Kendisine değil, çalıştığı kurumdaki birine yapılan adaletsizliğe tahammül edemeyip ihtiyaç sahibi olmasına rağmen işinden istifa etmesi; buluşmak için sözleştikleri dostunun olumsuz hava şartları sebebiyle “nasıl olsa gelmez” diyerek gitmediği buluşma yerinde üç gün boyunca verdiği sözü yerine getirmek için arkadaşını beklemesi; kendisinden önce vefat eden arkadaşının çocuklarına maişet sıkıntısı yaşamasına rağmen kendi evlatlarıymış gibi bakıp büyütmesi; İstiklal Marşımızın bütün vekillerin coşkuyla ayakta alkışladığı meclisimizdeki kabul oturumunda büyük bir tevazu göstererek meclis salonundan dışarı çıkması ve daha nicesi Mehmet Akif dedemizin hepimize emsal olan ulvî tavırlarıdır. Yazımızı sonlandırırken Akifçe duruşu en iyi anlatan, Türk çocuklarına hayat düsturu olacak mısraları bir kez daha hatırlayalım:
Zulmü alkışlayamam, zalimi asla sevemem;
Gelenin keyfi için geçmişe kalkıp sövemem.

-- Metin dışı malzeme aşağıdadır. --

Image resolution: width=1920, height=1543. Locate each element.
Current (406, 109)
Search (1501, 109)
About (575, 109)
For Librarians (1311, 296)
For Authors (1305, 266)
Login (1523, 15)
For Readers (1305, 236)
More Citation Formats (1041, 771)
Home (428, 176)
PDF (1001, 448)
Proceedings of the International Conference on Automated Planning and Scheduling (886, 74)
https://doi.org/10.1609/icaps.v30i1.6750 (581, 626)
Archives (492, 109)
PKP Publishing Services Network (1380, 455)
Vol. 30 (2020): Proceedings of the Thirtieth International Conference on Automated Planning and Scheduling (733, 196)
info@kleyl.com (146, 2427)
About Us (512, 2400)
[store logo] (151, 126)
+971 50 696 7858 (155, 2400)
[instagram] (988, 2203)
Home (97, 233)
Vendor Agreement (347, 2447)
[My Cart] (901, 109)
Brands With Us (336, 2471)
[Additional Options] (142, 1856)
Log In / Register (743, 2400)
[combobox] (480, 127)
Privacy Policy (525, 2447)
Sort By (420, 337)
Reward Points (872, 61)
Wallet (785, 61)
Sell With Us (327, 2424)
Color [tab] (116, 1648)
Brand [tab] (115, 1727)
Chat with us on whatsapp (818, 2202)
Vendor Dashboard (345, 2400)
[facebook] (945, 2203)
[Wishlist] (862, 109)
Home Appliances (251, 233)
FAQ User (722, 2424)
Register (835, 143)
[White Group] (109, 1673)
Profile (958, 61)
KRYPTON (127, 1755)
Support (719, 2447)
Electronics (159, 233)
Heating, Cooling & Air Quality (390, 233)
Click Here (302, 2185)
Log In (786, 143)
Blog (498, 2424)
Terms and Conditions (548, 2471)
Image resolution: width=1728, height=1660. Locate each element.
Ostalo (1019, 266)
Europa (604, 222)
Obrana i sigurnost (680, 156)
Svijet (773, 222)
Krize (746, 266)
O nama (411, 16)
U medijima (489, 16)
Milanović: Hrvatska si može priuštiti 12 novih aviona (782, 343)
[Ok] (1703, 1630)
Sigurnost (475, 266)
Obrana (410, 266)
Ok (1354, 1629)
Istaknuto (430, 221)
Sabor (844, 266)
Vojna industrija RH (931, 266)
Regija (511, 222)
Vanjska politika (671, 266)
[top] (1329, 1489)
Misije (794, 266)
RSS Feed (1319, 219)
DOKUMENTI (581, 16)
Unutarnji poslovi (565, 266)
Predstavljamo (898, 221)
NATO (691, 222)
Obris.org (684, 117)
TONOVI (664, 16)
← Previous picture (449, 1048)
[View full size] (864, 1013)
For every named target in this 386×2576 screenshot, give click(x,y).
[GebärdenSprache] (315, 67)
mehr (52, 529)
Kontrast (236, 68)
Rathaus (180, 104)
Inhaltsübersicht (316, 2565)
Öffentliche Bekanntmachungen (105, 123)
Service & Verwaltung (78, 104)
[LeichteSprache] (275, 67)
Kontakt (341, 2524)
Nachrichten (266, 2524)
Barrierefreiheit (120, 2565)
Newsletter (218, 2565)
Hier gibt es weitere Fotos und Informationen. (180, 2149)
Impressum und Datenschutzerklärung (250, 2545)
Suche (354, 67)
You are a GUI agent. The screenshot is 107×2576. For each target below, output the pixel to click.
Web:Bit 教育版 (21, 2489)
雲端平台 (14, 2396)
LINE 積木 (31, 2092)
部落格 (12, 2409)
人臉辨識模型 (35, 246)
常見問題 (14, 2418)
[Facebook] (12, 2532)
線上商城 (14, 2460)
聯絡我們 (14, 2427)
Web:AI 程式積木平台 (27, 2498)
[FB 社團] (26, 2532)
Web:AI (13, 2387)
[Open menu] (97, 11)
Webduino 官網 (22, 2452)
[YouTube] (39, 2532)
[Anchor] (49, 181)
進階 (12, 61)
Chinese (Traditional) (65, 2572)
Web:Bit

Biri ecdadıma saldırdı mı, hatta boğarım! ...
Boğamazsın ki! -Hiç olmazsa yanımdan kovarım.
Üç buçuk soysuzun ardından zağarlık yapamam;
Hele hak namına haksızlığa ölsem tapamam.
Doğduğumdan beridir, aşığım istiklale;
Bana hiç tasmalık etmiş değil altın lale!
Yumuşak başlı isem, kim dedi uysal koyunum?
Kesilir belki, fakat çekmeye gelmez boyunum!
Kanayan bir yara gördüm mü yanar ta ciğerim,
Onu dindirmek için kamçı yerim, çifte yerim!
Adam aldırmada geç git! , diyemem aldırırım.
Çiğnerim, çiğnenirim, hakkı tutar kaldırırım!